= Beginning of Section =

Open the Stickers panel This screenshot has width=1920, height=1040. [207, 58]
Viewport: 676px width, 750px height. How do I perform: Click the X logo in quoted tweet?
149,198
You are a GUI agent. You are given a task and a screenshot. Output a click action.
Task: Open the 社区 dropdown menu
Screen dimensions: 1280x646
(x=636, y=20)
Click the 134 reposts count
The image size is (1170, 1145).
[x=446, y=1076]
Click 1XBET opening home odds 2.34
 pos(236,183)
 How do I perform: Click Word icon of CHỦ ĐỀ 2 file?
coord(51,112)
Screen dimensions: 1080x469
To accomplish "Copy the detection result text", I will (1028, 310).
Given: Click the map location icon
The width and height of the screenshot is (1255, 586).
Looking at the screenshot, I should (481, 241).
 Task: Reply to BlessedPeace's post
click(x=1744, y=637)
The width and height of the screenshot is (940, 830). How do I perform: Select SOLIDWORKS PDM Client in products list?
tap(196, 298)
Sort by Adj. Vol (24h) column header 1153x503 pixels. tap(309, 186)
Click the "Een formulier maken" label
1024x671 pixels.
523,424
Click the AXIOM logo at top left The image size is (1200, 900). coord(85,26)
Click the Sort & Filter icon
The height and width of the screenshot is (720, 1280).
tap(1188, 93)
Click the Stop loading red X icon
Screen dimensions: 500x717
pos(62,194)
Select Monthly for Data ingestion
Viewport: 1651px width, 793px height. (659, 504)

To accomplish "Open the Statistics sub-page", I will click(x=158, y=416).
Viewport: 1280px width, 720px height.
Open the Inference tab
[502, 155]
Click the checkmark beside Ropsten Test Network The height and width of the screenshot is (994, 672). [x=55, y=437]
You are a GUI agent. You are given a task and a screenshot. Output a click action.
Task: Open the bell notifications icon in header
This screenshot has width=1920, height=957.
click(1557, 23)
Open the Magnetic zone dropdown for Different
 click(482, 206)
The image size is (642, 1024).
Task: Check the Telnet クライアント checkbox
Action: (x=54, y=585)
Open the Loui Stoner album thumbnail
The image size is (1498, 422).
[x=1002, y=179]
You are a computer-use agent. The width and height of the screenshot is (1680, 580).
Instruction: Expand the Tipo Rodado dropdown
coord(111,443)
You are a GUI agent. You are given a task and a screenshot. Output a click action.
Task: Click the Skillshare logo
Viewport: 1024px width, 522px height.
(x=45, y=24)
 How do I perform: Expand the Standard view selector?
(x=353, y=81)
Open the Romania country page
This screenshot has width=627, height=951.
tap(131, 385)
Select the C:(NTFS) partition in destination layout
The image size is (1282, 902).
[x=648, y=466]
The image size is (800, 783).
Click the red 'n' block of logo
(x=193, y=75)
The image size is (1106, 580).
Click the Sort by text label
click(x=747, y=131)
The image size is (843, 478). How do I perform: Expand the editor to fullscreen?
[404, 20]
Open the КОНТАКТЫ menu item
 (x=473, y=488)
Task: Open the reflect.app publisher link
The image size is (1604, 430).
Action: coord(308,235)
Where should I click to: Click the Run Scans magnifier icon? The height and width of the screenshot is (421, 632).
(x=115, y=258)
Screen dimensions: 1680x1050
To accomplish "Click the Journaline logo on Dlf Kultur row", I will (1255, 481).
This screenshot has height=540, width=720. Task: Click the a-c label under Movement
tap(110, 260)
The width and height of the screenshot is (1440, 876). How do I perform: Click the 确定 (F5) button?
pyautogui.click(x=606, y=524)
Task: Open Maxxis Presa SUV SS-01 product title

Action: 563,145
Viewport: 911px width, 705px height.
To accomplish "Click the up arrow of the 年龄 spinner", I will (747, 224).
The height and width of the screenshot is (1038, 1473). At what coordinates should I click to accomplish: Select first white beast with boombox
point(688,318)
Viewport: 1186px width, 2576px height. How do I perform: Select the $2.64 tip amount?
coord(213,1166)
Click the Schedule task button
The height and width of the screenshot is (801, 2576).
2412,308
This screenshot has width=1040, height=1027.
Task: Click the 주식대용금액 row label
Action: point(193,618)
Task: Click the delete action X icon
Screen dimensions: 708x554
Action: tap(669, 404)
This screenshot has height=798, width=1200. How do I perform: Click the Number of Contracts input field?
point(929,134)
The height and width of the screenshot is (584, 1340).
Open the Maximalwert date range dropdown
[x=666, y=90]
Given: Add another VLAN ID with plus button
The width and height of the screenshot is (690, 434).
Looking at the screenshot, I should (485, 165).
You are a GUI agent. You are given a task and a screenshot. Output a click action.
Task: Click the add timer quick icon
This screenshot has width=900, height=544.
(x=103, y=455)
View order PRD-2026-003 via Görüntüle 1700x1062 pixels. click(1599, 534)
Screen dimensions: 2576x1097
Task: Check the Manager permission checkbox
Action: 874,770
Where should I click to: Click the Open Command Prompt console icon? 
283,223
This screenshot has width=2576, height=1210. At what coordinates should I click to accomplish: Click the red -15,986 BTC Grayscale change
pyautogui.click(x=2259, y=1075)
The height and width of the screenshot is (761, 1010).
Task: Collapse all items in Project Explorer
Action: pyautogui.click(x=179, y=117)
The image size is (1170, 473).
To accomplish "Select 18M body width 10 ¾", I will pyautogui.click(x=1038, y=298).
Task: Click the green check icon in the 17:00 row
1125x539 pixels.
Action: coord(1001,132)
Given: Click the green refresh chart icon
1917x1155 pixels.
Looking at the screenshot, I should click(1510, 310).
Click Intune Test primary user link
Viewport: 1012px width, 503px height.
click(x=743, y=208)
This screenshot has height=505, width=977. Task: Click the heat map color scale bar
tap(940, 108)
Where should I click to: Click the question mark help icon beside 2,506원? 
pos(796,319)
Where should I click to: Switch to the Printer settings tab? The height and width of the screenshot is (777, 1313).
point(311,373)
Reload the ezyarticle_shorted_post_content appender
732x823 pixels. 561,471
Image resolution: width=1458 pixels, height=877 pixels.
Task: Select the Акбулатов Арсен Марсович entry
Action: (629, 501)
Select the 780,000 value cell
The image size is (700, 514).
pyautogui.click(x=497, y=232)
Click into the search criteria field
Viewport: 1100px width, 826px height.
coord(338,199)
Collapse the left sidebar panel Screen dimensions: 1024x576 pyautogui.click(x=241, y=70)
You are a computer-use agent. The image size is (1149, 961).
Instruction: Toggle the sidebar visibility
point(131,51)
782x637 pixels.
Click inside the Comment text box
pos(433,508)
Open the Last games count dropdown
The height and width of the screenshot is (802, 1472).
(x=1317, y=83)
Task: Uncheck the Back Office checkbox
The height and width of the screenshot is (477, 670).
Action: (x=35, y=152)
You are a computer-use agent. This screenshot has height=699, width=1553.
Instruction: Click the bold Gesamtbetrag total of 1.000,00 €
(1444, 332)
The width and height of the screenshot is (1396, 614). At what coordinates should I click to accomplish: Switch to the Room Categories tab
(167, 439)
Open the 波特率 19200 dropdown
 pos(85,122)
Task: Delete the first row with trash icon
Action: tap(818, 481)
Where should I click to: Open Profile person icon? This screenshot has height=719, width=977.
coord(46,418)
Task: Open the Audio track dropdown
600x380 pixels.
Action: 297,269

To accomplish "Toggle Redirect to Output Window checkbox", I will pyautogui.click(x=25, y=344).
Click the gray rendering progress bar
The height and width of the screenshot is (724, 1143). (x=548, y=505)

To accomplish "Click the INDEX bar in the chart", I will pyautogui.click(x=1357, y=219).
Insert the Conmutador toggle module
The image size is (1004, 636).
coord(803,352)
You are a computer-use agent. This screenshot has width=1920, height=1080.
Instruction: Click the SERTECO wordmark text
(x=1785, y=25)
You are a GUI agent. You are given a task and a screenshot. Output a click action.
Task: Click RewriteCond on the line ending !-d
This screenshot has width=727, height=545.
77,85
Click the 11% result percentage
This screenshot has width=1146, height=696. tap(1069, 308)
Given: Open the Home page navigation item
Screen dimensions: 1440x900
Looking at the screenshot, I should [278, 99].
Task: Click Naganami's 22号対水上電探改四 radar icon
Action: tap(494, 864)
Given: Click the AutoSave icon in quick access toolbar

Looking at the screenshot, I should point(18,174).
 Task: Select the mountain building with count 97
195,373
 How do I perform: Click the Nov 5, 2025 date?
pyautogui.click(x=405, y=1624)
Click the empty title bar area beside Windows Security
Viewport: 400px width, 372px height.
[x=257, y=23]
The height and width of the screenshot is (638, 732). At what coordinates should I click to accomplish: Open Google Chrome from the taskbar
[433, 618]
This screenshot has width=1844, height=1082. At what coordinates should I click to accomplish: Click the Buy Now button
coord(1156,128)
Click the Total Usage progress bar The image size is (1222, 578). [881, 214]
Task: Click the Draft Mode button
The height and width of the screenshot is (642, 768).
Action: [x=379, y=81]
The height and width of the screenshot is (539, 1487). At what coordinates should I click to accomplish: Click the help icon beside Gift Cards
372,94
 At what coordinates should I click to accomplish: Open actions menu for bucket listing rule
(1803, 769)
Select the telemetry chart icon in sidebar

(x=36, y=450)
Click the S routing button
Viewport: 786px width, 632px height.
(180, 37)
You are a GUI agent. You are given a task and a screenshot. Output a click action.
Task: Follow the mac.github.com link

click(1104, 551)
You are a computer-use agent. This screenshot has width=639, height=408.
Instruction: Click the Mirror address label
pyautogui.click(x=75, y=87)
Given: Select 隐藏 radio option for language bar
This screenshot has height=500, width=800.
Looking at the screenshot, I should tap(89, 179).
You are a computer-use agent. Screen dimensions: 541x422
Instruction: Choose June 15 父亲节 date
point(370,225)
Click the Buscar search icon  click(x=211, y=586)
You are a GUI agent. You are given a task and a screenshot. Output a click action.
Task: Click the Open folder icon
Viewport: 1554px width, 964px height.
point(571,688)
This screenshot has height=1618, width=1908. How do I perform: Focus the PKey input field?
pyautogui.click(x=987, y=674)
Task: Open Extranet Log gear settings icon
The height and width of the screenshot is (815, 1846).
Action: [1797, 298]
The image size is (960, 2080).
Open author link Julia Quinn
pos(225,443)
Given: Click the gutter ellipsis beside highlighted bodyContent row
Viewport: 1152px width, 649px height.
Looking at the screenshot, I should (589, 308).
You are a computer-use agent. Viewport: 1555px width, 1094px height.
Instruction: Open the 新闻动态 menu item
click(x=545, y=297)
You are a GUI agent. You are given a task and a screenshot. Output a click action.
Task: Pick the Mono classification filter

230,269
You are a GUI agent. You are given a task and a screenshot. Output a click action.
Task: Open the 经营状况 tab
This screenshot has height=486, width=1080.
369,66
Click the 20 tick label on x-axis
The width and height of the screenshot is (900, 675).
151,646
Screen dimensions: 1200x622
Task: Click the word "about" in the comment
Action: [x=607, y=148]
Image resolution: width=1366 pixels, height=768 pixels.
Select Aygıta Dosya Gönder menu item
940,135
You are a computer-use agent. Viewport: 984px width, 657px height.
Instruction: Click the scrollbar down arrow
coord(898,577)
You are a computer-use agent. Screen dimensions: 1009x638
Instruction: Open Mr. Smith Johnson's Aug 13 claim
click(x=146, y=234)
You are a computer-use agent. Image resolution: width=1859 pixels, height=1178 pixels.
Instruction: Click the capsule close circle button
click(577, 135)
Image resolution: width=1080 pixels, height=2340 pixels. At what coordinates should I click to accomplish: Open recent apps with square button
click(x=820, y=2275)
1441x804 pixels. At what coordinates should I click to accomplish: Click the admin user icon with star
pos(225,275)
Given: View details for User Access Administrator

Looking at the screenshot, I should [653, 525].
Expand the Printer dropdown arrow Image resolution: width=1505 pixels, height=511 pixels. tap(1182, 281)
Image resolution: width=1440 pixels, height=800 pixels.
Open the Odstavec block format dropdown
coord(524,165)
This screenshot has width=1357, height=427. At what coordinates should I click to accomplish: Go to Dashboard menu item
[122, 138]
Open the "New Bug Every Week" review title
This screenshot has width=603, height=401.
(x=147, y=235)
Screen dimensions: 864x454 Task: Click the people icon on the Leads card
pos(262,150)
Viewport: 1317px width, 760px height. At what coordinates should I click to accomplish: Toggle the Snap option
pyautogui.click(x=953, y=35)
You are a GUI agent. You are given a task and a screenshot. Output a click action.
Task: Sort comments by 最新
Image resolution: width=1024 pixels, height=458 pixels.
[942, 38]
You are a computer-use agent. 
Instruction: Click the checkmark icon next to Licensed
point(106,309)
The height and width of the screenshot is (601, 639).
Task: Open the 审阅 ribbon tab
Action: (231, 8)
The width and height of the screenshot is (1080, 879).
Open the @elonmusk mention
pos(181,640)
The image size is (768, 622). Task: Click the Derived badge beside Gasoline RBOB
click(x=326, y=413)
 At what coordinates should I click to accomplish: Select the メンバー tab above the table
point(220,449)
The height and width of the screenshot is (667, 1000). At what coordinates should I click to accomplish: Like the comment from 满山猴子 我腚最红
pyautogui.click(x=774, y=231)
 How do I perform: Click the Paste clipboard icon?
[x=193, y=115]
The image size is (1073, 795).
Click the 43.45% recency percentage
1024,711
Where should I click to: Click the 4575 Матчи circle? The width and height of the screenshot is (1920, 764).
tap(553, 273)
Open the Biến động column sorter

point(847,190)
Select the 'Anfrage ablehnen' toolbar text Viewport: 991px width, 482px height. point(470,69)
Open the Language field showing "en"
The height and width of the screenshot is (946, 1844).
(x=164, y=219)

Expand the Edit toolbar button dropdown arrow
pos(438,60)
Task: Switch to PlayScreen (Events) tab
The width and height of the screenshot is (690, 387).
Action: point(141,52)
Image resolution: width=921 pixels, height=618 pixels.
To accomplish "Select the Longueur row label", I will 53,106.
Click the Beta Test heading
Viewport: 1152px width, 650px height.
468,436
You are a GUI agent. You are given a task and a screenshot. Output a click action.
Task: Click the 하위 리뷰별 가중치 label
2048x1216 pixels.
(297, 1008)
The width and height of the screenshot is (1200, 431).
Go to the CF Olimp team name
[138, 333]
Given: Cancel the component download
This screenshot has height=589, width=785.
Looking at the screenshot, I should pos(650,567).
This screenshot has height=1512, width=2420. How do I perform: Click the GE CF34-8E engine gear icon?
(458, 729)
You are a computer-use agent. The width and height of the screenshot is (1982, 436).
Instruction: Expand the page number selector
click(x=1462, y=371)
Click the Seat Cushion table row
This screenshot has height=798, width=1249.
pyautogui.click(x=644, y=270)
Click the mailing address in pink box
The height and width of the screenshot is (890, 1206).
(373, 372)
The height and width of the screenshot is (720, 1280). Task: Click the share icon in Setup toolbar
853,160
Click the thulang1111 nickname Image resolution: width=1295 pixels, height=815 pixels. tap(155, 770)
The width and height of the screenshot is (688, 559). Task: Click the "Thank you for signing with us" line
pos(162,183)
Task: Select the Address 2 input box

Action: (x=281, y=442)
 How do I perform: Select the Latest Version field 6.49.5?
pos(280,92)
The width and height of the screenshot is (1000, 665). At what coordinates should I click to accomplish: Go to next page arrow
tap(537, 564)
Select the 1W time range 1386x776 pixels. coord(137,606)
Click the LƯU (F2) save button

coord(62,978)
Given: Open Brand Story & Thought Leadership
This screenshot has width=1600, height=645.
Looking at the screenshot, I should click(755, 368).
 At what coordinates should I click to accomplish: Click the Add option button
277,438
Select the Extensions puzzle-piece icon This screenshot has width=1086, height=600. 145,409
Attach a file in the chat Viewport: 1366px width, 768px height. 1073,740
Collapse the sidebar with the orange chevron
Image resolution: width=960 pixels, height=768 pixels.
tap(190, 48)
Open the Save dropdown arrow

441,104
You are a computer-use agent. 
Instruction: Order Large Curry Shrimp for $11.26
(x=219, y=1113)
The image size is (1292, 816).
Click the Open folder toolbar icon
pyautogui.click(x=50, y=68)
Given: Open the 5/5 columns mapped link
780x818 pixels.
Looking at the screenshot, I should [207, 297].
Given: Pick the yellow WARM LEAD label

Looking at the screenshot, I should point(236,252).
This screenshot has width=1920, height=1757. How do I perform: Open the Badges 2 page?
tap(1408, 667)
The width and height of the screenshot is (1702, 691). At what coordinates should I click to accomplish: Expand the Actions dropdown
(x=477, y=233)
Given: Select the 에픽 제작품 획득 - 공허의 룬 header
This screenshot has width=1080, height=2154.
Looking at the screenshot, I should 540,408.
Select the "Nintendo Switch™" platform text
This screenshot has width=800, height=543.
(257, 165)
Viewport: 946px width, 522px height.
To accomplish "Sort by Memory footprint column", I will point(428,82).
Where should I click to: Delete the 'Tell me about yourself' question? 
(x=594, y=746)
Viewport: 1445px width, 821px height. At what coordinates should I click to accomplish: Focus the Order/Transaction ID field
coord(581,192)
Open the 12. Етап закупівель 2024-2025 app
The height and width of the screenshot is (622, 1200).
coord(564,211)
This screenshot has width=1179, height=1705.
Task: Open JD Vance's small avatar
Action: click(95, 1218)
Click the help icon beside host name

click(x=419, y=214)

= End of Section =

Directions –
Search the listing for "green" and copy each line holding it.

Output –
Task: Click the green check icon in the 17:00 row
Given: Click the green refresh chart icon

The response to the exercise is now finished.